> Problem to work on
Where a line of the records holds the string "will", copy that line.
[Records for this task — start]
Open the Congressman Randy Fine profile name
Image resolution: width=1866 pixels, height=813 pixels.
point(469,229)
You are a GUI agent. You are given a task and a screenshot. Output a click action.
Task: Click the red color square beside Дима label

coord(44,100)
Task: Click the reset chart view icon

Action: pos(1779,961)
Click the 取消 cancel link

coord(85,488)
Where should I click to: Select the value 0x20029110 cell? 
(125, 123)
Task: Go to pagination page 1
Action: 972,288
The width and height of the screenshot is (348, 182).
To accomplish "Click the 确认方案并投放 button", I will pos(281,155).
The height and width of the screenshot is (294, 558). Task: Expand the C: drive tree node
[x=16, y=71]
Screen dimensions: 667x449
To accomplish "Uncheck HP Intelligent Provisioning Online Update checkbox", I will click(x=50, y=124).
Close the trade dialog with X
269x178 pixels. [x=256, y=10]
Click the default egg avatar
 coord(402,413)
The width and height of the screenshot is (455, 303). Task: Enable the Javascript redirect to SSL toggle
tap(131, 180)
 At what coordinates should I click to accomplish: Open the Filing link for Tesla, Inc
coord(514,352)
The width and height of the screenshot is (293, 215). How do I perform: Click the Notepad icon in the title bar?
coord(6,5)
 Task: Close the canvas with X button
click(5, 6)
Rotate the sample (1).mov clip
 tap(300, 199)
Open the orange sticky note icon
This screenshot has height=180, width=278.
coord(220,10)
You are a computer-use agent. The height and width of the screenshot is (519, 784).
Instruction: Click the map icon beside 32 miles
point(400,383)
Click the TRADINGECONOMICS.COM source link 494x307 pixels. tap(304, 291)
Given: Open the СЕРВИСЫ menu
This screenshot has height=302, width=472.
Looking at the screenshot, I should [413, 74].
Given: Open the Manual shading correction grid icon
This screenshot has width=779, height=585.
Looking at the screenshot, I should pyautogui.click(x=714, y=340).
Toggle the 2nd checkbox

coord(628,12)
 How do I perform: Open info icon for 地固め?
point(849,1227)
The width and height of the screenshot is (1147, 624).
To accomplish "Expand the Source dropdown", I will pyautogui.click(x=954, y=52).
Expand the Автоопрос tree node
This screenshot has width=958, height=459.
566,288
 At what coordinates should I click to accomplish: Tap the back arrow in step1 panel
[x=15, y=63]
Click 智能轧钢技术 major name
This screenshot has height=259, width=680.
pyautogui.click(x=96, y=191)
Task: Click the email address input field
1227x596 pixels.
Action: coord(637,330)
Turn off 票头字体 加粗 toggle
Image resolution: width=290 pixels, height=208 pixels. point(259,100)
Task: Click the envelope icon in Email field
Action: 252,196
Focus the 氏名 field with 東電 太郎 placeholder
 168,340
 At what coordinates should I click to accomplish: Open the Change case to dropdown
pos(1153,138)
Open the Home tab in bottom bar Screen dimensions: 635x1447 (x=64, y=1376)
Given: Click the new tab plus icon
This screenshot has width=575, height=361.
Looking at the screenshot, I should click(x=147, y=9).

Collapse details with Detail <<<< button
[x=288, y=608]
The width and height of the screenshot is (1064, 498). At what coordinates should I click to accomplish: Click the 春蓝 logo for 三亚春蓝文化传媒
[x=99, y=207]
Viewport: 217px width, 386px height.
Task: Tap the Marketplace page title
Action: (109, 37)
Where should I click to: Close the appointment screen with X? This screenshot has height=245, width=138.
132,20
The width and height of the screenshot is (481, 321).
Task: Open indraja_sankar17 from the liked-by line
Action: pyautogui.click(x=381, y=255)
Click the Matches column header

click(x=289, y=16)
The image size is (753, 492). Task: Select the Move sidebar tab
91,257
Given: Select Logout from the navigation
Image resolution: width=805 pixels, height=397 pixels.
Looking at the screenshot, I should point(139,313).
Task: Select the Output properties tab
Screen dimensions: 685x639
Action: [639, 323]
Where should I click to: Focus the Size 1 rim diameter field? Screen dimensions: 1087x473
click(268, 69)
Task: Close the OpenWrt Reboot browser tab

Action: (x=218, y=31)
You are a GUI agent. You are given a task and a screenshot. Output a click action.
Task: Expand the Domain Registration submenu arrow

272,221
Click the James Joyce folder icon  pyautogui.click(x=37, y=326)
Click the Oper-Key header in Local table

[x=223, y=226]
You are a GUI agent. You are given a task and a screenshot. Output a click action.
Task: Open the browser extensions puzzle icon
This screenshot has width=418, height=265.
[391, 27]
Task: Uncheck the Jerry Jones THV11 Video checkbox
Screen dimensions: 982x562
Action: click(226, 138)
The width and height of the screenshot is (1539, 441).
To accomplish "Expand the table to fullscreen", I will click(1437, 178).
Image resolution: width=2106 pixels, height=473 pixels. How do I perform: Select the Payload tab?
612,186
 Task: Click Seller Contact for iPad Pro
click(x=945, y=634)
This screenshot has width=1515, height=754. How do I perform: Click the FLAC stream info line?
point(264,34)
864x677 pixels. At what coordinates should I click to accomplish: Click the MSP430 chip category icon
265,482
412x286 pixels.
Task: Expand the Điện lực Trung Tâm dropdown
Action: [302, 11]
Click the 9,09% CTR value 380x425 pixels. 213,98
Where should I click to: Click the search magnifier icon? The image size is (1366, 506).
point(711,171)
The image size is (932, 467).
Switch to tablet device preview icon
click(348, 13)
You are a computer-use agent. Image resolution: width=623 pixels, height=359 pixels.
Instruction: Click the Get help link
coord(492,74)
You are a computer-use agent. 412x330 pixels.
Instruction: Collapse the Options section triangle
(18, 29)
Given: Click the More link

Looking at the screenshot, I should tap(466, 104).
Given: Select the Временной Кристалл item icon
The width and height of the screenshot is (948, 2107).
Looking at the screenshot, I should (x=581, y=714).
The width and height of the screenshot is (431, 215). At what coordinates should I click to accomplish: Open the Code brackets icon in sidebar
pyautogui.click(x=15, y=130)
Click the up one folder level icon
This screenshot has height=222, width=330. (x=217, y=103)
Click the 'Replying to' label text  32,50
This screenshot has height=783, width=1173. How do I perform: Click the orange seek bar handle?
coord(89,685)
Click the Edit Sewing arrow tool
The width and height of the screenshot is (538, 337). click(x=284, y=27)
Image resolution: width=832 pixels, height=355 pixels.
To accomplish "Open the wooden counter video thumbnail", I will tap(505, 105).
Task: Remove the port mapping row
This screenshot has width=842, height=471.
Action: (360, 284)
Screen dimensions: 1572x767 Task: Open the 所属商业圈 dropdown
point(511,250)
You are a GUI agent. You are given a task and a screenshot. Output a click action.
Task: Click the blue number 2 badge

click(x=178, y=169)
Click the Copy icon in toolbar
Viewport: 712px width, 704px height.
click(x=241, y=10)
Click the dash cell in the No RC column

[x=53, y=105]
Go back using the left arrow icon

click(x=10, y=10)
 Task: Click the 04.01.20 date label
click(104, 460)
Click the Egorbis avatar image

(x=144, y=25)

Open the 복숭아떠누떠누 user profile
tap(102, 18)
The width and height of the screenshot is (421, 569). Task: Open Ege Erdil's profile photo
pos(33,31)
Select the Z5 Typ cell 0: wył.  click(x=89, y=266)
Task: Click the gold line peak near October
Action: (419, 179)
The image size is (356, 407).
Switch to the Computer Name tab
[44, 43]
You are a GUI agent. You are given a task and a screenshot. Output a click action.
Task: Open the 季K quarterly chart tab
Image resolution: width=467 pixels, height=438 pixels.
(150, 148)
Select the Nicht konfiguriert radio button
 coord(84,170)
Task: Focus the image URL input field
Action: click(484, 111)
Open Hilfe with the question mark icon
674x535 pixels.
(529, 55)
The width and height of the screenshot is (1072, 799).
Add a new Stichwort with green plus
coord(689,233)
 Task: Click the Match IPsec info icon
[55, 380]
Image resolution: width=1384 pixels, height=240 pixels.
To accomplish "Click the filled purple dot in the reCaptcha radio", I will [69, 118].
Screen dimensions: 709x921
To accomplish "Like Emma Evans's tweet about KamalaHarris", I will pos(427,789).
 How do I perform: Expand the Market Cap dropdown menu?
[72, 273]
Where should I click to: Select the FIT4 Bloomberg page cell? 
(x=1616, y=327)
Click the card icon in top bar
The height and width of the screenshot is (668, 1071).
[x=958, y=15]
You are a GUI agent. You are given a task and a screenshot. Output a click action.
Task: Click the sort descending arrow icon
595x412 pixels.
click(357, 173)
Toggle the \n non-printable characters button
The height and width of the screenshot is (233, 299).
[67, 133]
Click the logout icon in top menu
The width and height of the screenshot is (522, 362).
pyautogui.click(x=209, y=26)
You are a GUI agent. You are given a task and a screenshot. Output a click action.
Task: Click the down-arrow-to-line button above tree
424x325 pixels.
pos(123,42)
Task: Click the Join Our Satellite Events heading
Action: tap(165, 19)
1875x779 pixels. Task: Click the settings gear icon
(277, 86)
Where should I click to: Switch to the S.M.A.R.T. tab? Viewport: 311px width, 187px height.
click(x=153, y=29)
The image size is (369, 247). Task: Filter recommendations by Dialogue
[Records for this task — finish]
> Answer box
To accomplish "Click the 确认方案并投放 button", I will pos(281,155).
To accomplish "Uncheck HP Intelligent Provisioning Online Update checkbox", I will click(x=50, y=124).
To accomplish "Expand the Source dropdown", I will pyautogui.click(x=954, y=52).
To accomplish "Expand the table to fullscreen", I will click(1437, 178).
To accomplish "Open the wooden counter video thumbnail", I will tap(505, 105).
To accomplish "Click the filled purple dot in the reCaptcha radio", I will [69, 118].
To accomplish "Like Emma Evans's tweet about KamalaHarris", I will pos(427,789).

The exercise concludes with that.